Pendant la guerre, la RKO gagna de l’argent avec cet avion bloqué au sol, les compagnies d’assurance refusant de le couvrir. Elle le loua à d’autres studios selon un tarif préétabli. Apparaissant dans plusieurs films tournés par différentes compagnies, il était loué 100 $ par jour, ou 500 $ la semaine. La maquette qui allait avec, était louée 100 $ la première semaine, 50 $ la seconde. La RKO précisait sur les feuilles de tarifs que le Capelis pouvait rouler avec ses propres moteurs, mais ne pouvait voler. Précaution utile !

 

Fig.3. Le Capelis ne se déplaçait plus qu'en camion, entre les lieux de tournage.
© Dustin Carter Coll

Fig.4. Chester Morris et Joseph Calleia s’échinant à démarrer
le moteur n°2, dans « Five came back » (1939) (Extr. de film.).
  

 
Fig.5 .Le Capelis dans « Flying Tigers » en 1942  (Extr. de film.)

En 1943, l’avion fut stocké démonté dans les locaux de la RKO  et on ne vit plus que sa maquette ou ses images sur les écrans.

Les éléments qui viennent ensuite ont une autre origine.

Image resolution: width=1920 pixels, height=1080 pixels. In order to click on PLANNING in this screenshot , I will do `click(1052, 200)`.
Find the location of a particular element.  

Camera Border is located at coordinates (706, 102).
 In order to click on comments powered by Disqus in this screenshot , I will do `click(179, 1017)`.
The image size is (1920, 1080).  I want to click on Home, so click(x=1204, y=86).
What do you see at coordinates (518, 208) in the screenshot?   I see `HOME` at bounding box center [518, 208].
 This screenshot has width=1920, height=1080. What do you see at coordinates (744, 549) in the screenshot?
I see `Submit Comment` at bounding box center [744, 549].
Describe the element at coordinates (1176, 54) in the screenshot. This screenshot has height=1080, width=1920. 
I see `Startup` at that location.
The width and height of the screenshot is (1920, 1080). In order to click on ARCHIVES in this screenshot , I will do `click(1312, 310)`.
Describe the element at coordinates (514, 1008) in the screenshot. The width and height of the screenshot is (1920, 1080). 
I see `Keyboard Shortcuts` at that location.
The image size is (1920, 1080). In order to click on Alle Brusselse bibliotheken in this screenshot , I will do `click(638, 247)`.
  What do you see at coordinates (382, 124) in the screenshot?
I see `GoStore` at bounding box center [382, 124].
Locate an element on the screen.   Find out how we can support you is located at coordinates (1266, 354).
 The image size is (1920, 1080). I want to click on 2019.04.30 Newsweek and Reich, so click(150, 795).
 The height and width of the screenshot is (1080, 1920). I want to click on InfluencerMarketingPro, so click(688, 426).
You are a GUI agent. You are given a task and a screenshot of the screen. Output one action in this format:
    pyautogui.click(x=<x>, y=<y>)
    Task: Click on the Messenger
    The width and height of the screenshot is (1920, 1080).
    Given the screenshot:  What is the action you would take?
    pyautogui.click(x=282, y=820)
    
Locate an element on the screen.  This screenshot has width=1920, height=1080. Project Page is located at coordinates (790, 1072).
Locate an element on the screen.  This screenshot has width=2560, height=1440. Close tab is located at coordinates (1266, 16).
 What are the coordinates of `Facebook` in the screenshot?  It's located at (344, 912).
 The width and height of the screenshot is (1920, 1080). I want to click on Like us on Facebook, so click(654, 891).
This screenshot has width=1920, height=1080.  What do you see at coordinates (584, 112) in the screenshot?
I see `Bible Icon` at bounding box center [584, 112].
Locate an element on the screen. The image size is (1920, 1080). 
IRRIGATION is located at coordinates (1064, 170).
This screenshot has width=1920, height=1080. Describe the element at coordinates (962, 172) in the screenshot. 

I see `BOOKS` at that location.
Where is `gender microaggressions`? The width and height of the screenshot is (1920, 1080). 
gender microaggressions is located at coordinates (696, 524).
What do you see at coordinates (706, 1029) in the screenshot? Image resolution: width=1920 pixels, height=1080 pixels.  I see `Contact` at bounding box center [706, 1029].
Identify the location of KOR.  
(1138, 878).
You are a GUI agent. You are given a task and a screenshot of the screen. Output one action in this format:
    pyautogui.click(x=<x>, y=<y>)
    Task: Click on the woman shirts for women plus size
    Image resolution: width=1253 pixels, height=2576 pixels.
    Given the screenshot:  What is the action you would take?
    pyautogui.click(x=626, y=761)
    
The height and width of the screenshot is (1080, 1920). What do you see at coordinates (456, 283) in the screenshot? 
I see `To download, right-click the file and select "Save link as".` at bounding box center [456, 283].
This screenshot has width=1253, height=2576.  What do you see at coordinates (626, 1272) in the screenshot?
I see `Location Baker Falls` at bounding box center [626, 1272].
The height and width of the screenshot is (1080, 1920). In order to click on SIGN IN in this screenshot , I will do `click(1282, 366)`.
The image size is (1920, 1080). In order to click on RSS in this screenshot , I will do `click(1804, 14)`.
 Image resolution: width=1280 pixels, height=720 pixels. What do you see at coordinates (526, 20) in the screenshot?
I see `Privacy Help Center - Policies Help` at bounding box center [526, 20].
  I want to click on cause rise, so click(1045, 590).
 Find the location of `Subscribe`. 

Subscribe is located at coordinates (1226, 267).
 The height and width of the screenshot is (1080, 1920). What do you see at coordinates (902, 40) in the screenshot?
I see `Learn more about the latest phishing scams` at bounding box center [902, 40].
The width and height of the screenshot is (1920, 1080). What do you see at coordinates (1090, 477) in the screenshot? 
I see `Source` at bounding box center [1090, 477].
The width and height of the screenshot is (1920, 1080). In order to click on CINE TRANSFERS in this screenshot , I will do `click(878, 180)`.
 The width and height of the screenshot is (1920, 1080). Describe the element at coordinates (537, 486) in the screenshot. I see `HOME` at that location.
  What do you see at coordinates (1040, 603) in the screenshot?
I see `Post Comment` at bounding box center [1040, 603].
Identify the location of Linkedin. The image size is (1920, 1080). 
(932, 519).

En 1947, il apparaît, par hasard, sans ses ailes et sans la partie arrière de son fuselage, dans un hangar, dans le film de la RKO "Dick Tracy's Dilemma". Son épave fut finalement ferraillée, vers 1950.

 

Filmographie :

  • Five Came Back (RKO) 1939 (avion et maquette)
  • Flying Blind (Paramount) 1941 (maquette)
  • King of the Zombies (Monogram) 1941 (maquette)
  • Flying Tigers (Republic) 1942 (avion et maquette)
  • The adventures of flying cadets (Universal) 1943 (maquette)
  • Invisible Agent (Universal) 1942 (avion et maquette)
  • Immortal Sergeant (20th Century Fox) 1943 (avion et maquette)
  • Adventures of the Flying Cadets (Universal) 1943 (maquette)
  • Night Plane from Chungking (Paramount) 1943 (avion)
  • The Falcon in Danger (RKO) 1943 (avion)
  • Wings Over the Pacific (Monogram) 1943 (maquette)
  • The Purple V (RKO) 1943 (avion modifié)
  • Action in Arabia (RKO) 1944 (image)
  • Passport to Destiny (RKO) 1944 (image)
  • Jungle Queen (serial) (Universal) 1945 (maquette)
  • Lost City of the Jungle série (1946) (maquette)
  • Dick Tracy's Dilemma (RKO) 1947 (avion démonté)
  • Daredevils of the Clouds (Republic) 1948 (maquette)
  • Jungle Goddess (Lippert Pictures) 1948 (maquette)
  • Tarzan's Magic Fountain (RKO) 1949 (maquette)
  • On the Isle of Samoa (Columbia) 1950 (maquette)
  • China Gate (Globe Enterprises) 1957 (maquette)

 

 Sources :

  • Farmer, James H. -1984- Broken Wings: Hollywood's Air Crashes.: Pictorial Histories Pub. Co., Missoula (MT), 112 p.
  • Farmer, James H.-1984- Celluloid Wings. The impact of movies on aviation. Tab Books Inc., Blue Ridge Summit (PA), 369 p.
  • Wynne, H. Hugh. -1987- The Motion Picture Stunt Pilots and Hollywood's Classic Aviation Movies. Pictorial Histories Publishing Co., Missoula MT), 184 p.